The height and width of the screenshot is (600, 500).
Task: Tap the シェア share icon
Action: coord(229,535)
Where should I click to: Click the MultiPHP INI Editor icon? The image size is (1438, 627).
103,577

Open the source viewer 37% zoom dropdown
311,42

--------------------------------------------------

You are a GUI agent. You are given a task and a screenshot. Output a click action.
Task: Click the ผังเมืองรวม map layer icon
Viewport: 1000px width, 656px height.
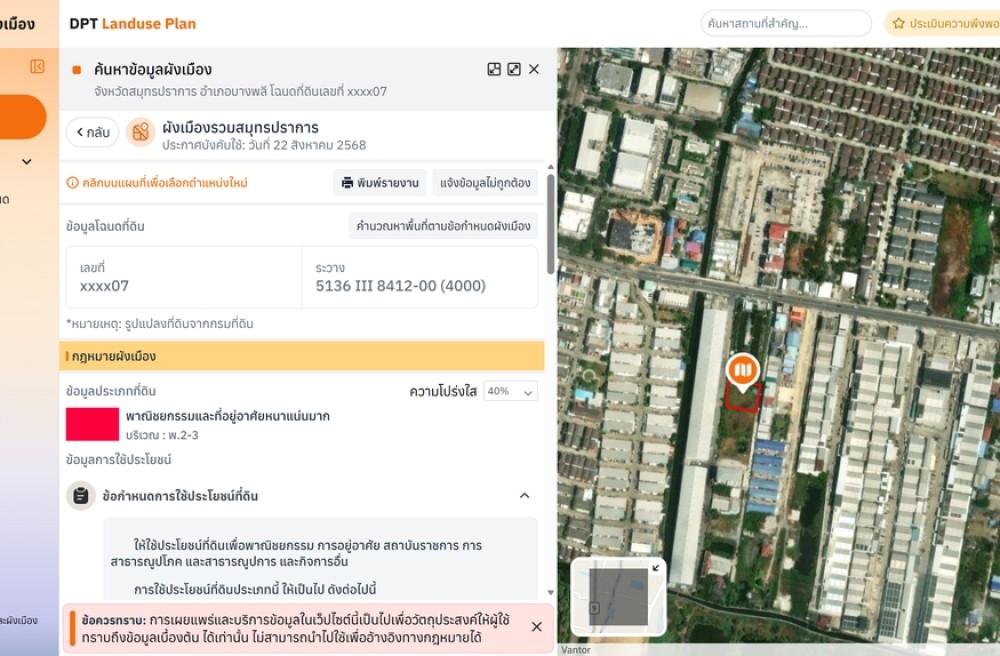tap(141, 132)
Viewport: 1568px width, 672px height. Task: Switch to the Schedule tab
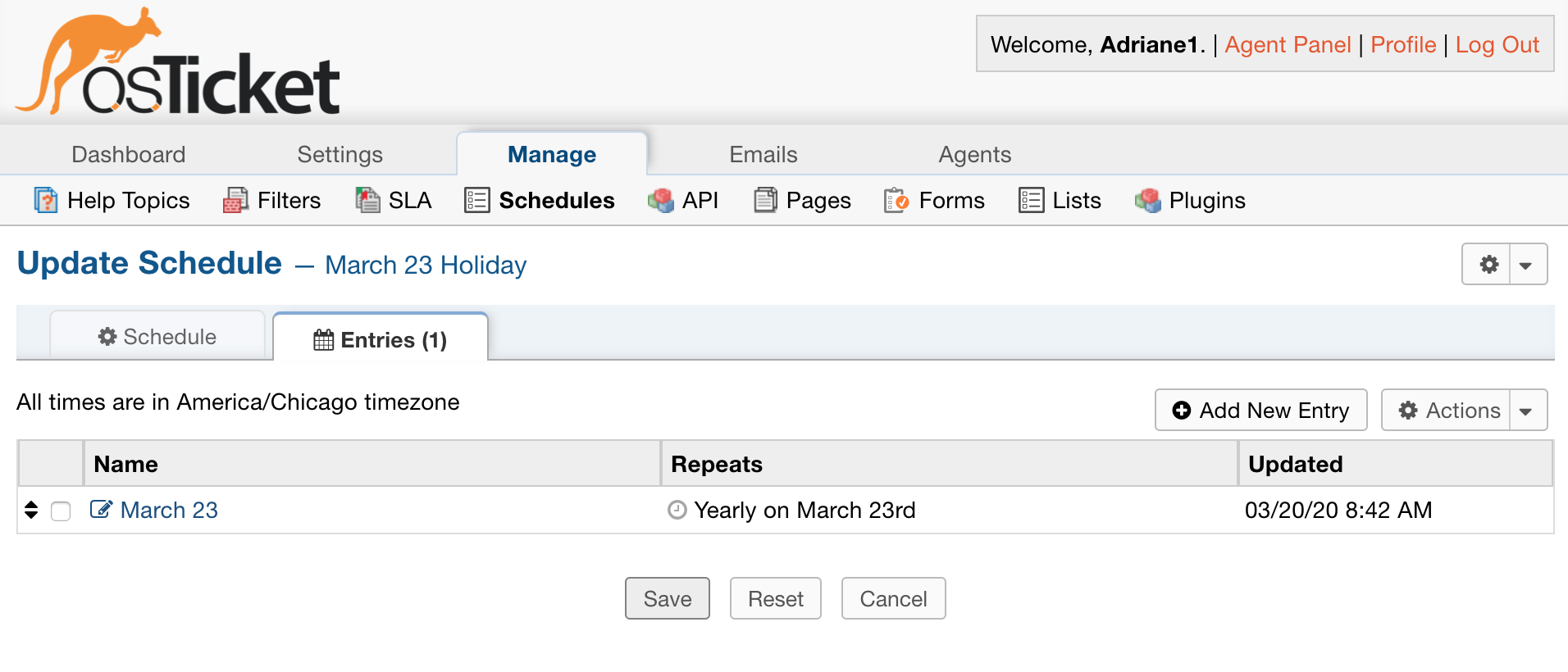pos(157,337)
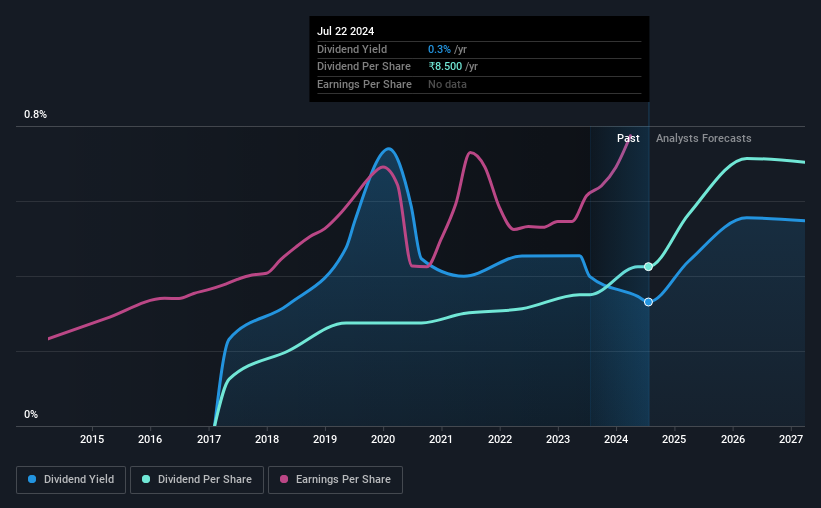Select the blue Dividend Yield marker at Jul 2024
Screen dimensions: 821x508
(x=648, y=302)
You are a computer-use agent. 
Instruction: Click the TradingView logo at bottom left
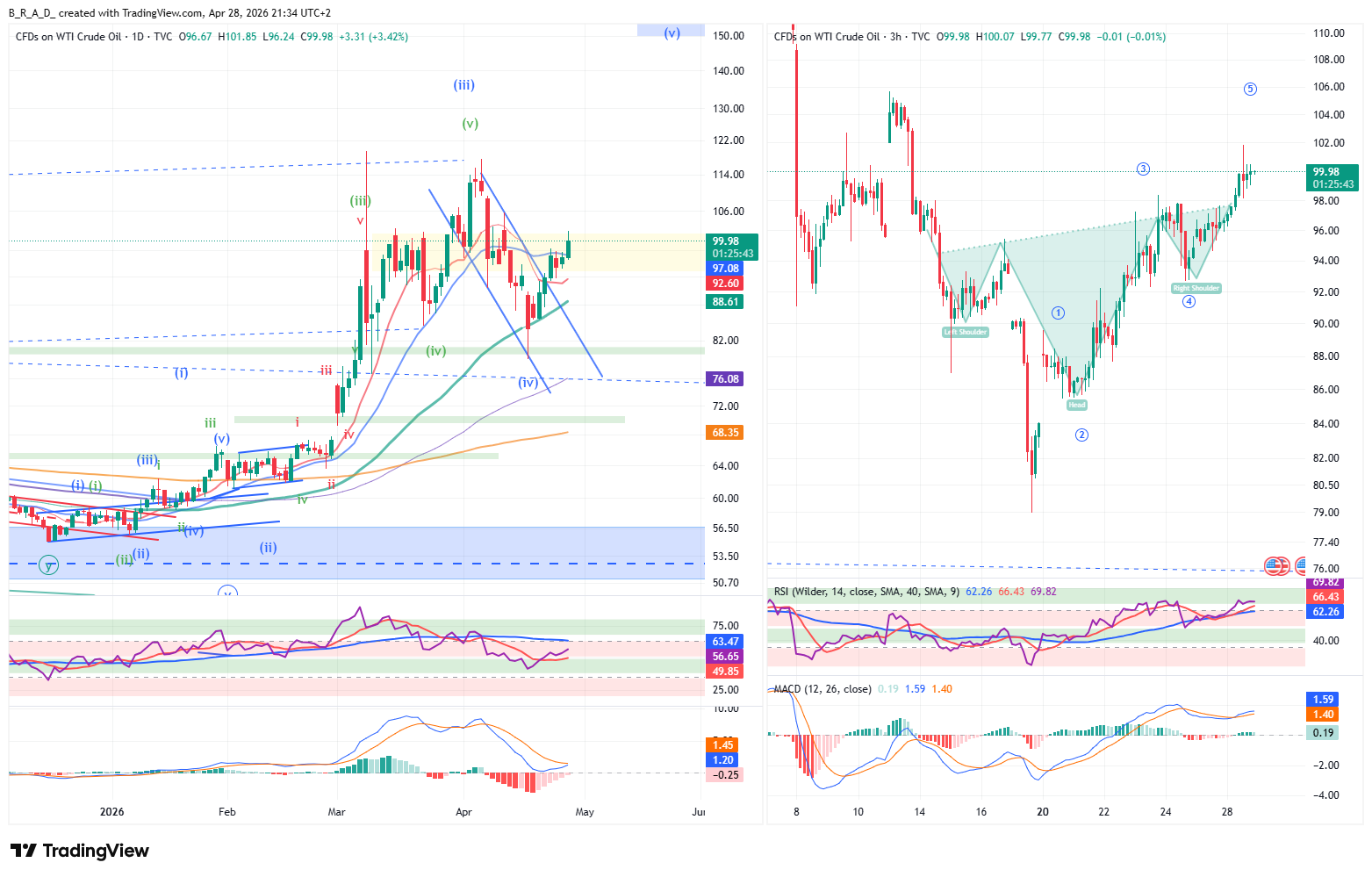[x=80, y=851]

--------------------------------------------------

**Problem to work on:**
Look through the data above for the string "agent" and copy every line where it appears.

**Expected output:**
You are a GUI agent. You are given a task and a screenshot. Output a click action.
You are a computer-use agent. 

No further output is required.